Then, around Halloween, two friends, Mark Elliott and Jason Reynolds, were booted from the bar. The pair had been kicking it up on the dance floor, doing back flips and hamming for the crowd, as they were prone to do.
No one thought much of their eviction, especially when a co-owner invited them back the next night. Jones, an exuberant man with a radio voice, chalked it up to the misunderstandings incumbent in the bar world. But Elliott and Reynolds, who did not return repeated phone calls, would continue to be booted over the next few months, seemingly at random.
"If they come in with girls, they're fine, no big deal," says friend Denise Rosenlieb, another regular. But if their group was all-male, or if Elliott and Reynolds chose to dance, the general manager, whom they know only as Richie, would give them the boot.
The friends suspected that Richie thought them gay, and that he didn't want Those People gracing his club. Yet the group, which assures Edge it's 100 percent USDA heterosexual, would continue to patronize the bar.
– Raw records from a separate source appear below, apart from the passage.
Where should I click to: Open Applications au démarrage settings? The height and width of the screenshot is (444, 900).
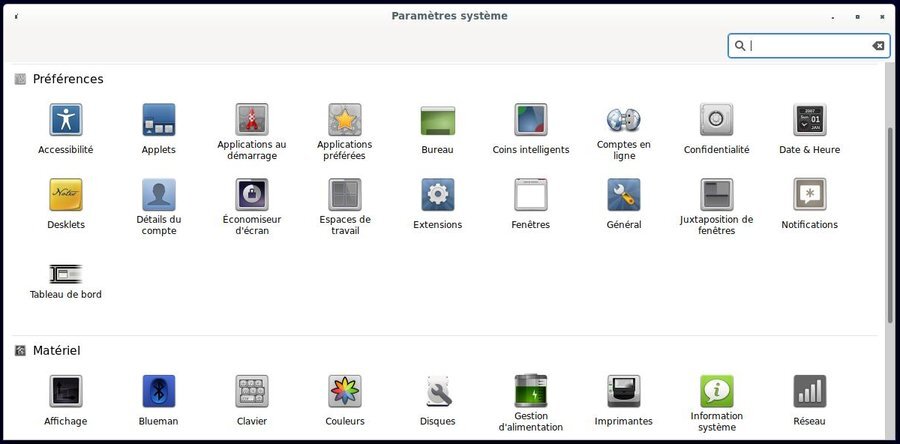(252, 120)
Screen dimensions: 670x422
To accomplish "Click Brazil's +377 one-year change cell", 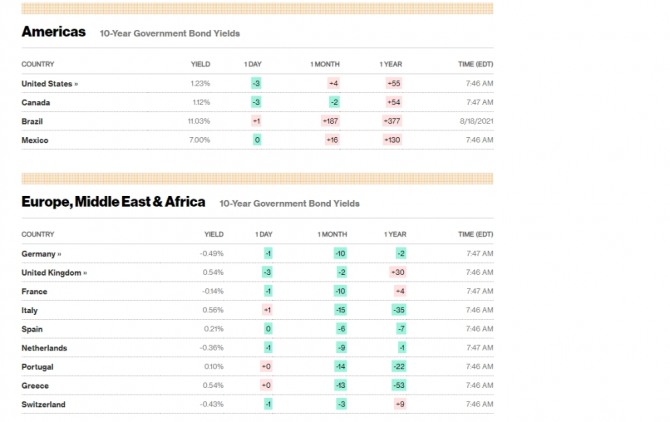I will point(394,121).
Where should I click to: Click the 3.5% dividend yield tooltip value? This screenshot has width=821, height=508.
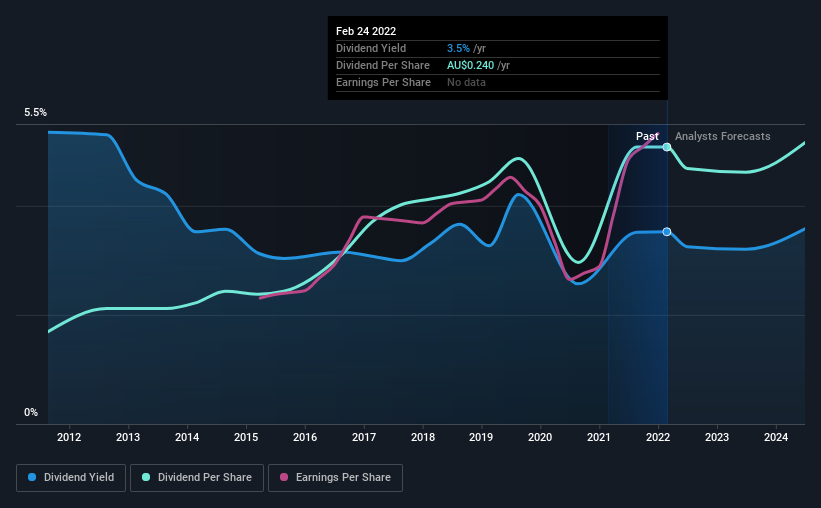(458, 48)
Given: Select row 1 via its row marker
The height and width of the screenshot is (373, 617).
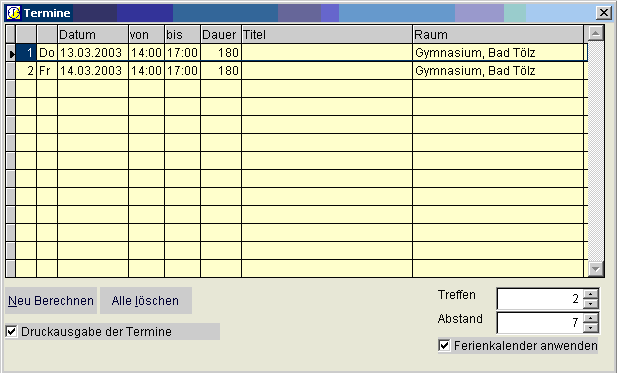Looking at the screenshot, I should pyautogui.click(x=11, y=53).
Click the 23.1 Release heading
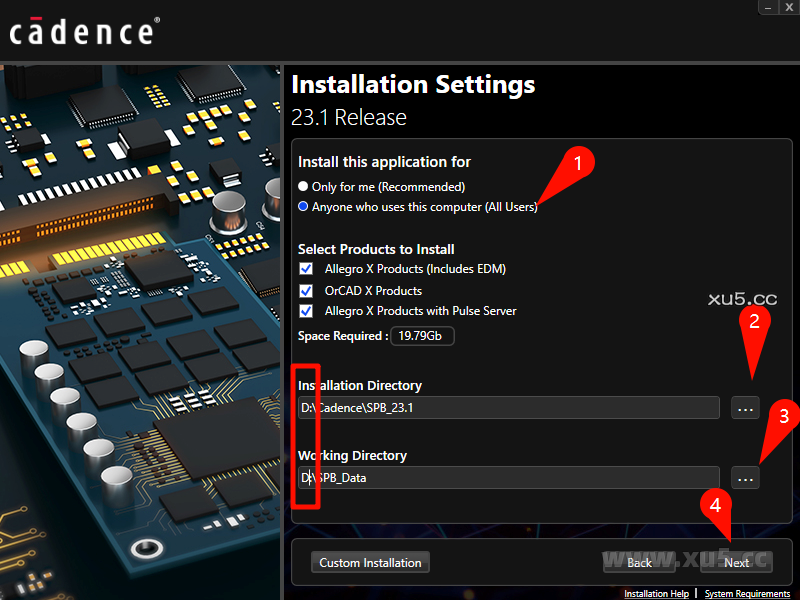Image resolution: width=800 pixels, height=600 pixels. click(x=350, y=117)
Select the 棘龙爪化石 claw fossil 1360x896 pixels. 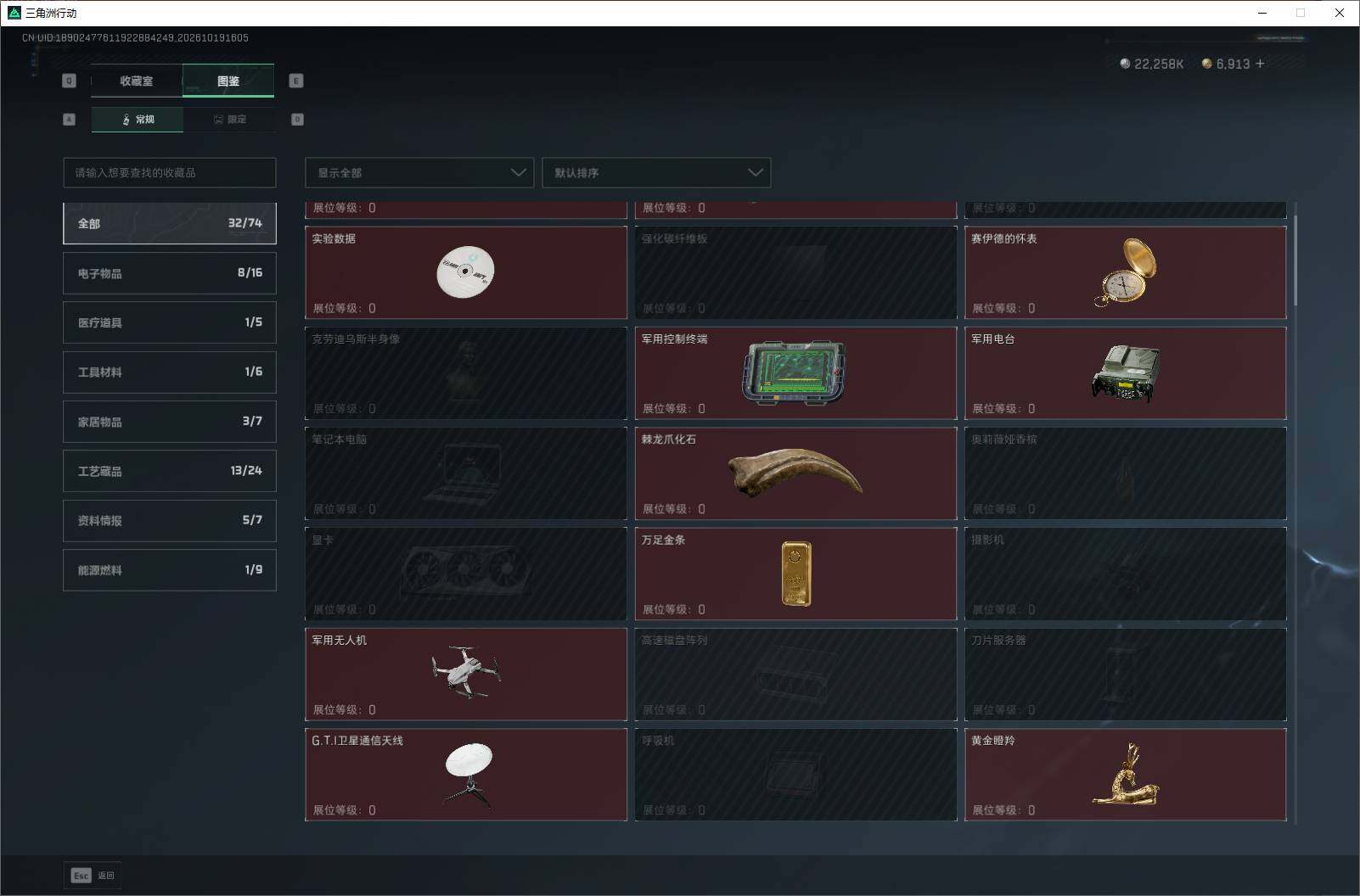point(795,473)
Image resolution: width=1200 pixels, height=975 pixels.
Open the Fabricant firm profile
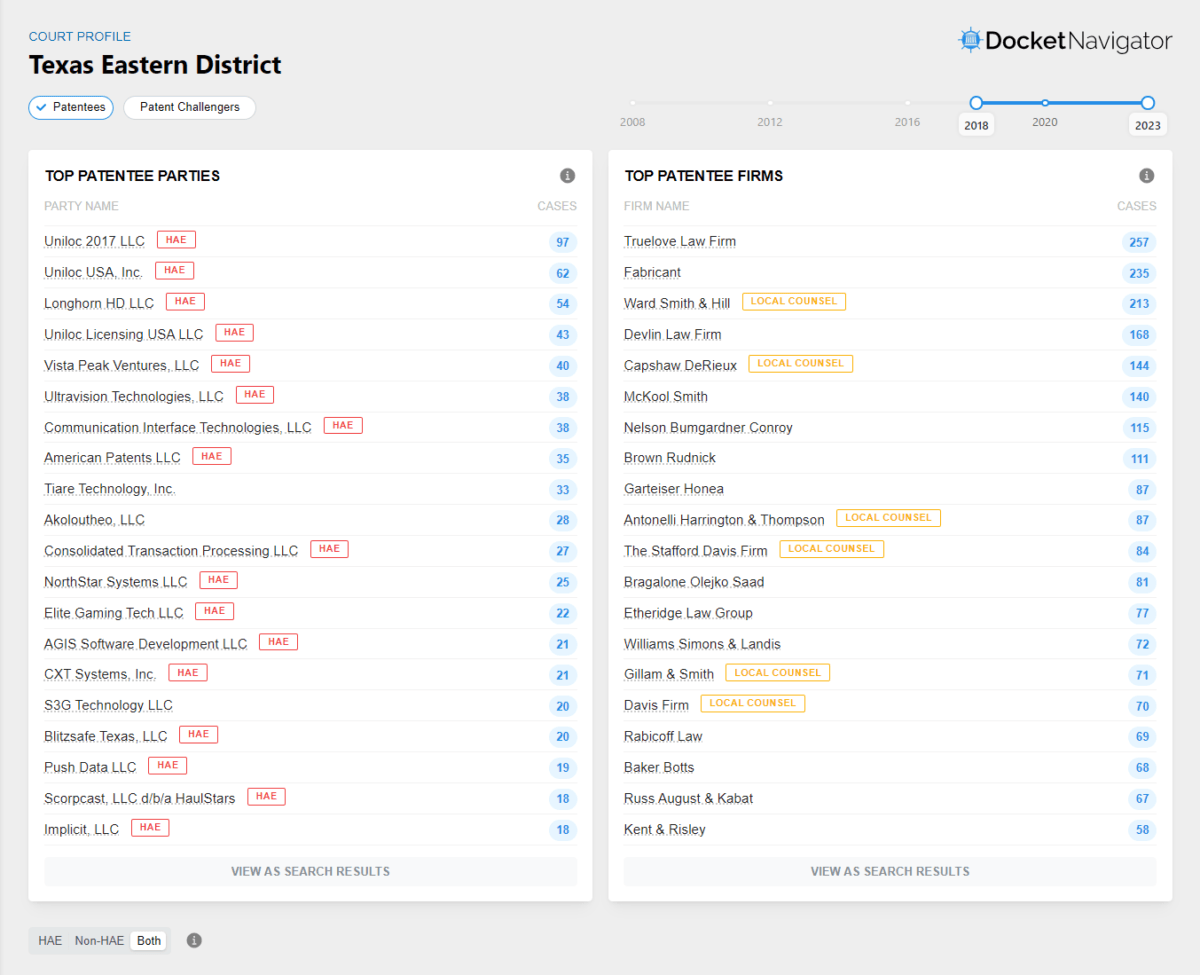tap(652, 272)
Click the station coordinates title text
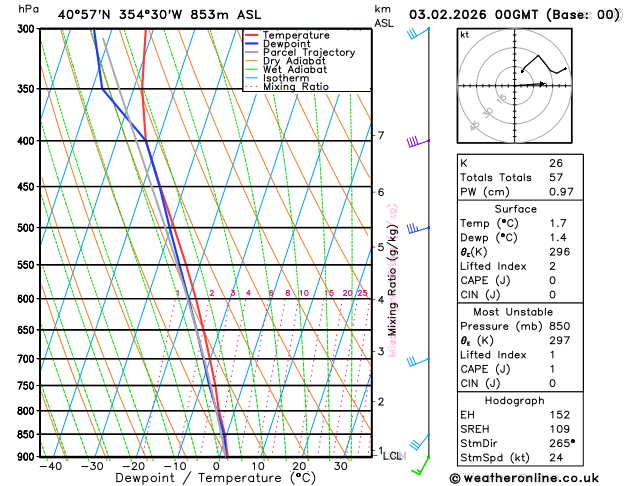Image resolution: width=629 pixels, height=486 pixels. [159, 15]
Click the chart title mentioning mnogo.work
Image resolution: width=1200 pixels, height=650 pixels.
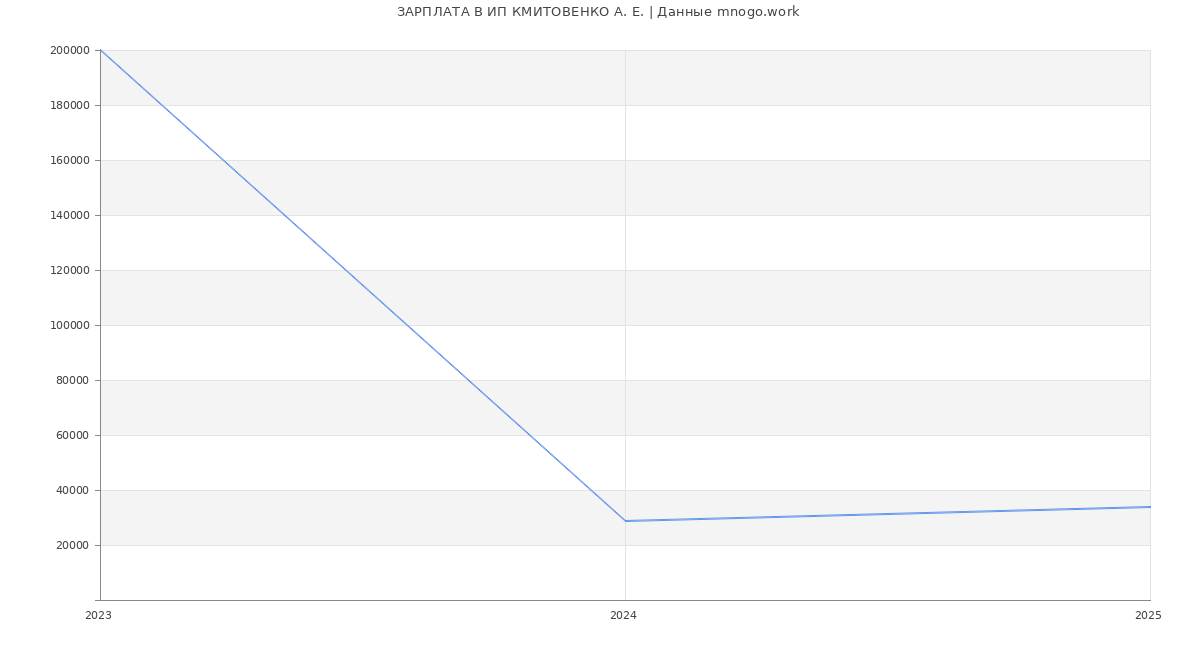tap(598, 12)
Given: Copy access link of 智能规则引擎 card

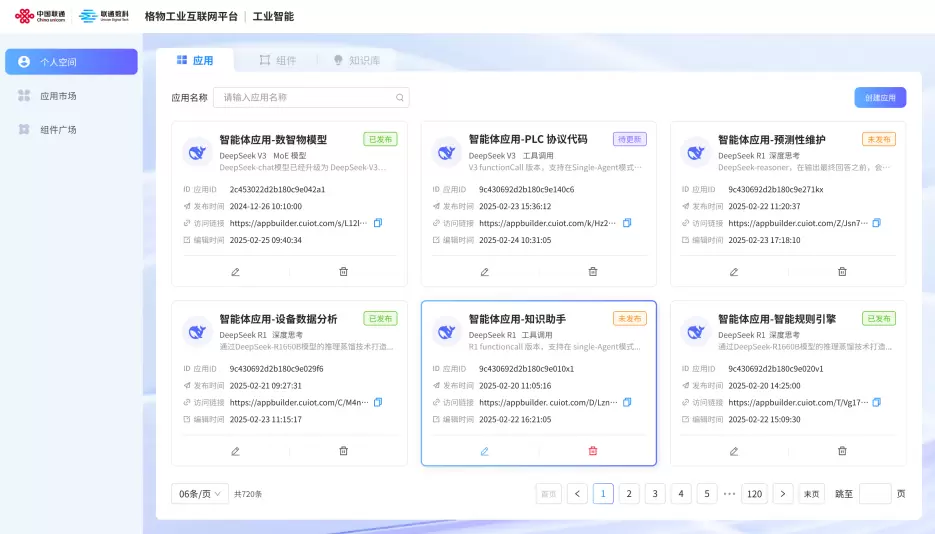Looking at the screenshot, I should (x=877, y=402).
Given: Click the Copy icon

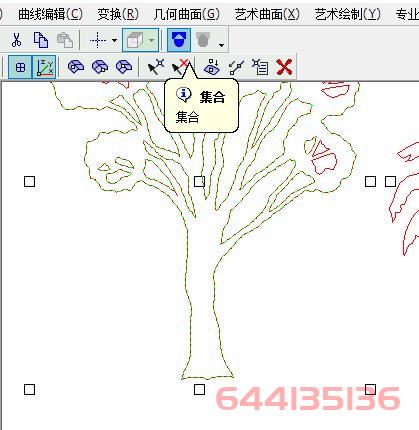Looking at the screenshot, I should (41, 40).
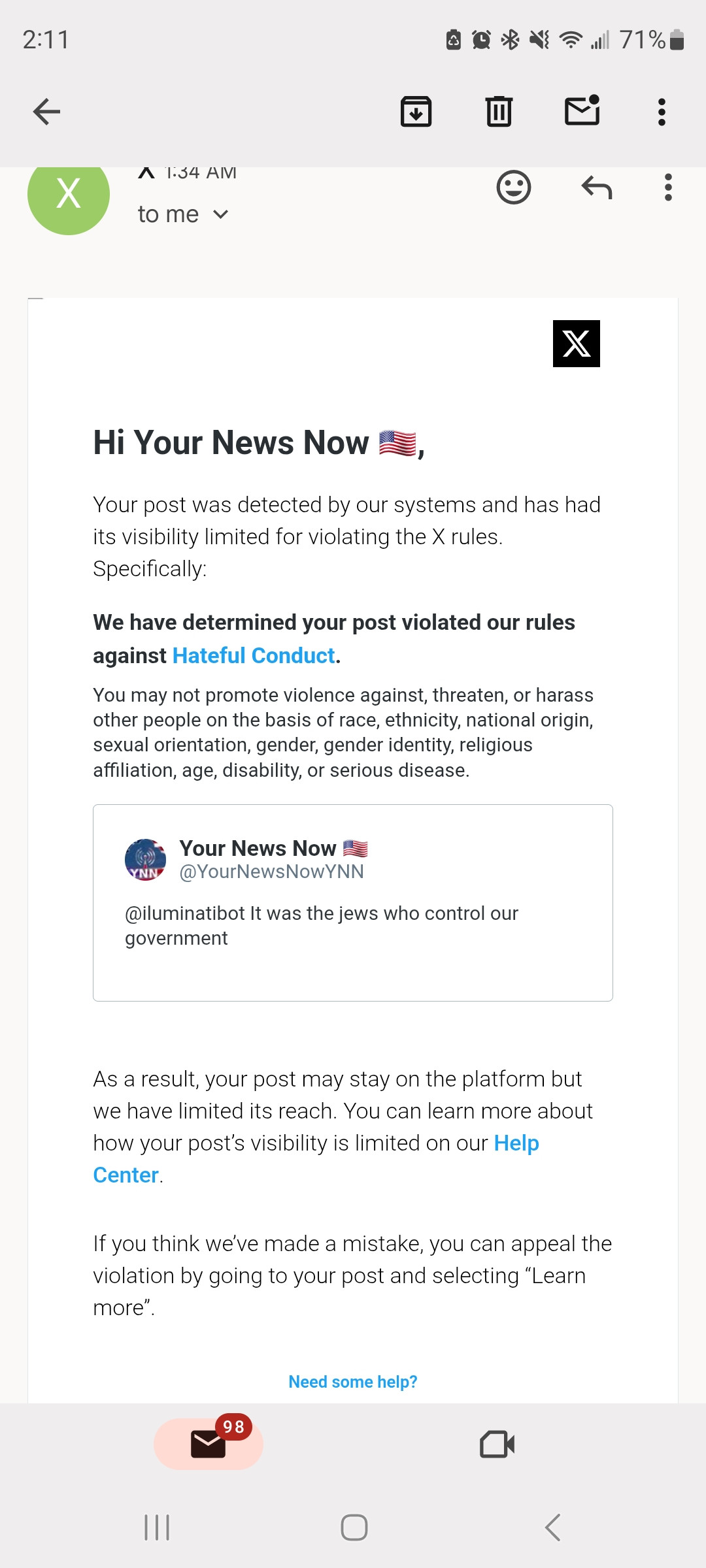This screenshot has width=706, height=1568.
Task: Go back using the top-left arrow
Action: coord(46,112)
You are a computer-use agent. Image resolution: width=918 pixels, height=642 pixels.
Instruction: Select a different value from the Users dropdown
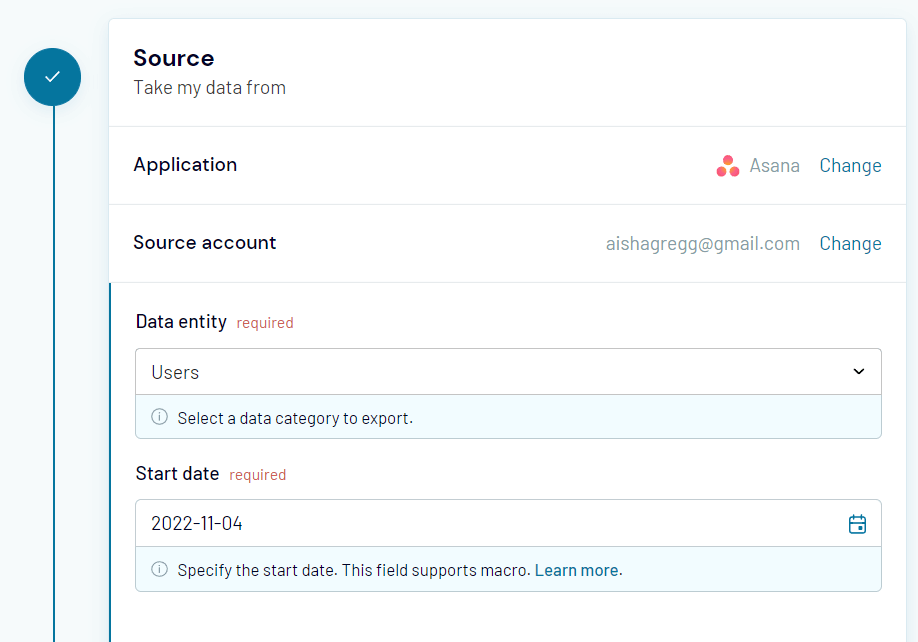point(500,371)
After all, they were friendly with staff, Rosenlieb played for the Panini's softball team, and even Richie was friendly on most nights.
Then, a few weeks ago, Rosenlieb was drinking with her sister. Some male friends showed up. Rosenlieb claims Richie promptly ejected her. Jones demanded an explanation. "He told me the reason he wasn't serving me was that the people I hang out with are gay, and he didn't want Panini's to be a gay bar."
Richie says the incident never happened. "I doubt it." But before Edge could even get his last name, he halted our inquiry. "This conversation's over. Thank you." Click.
Jones, however, won't let it die. "This is Lakewood, dude. I think, if it was in another city, I would have just forgotten about it."
But even in the gay capital of Ohio, where antidiscrimination laws are plentiful, there seems to be little he can do. A search of Lakewood statutes reveals no protections for straight guys accused of acting gay.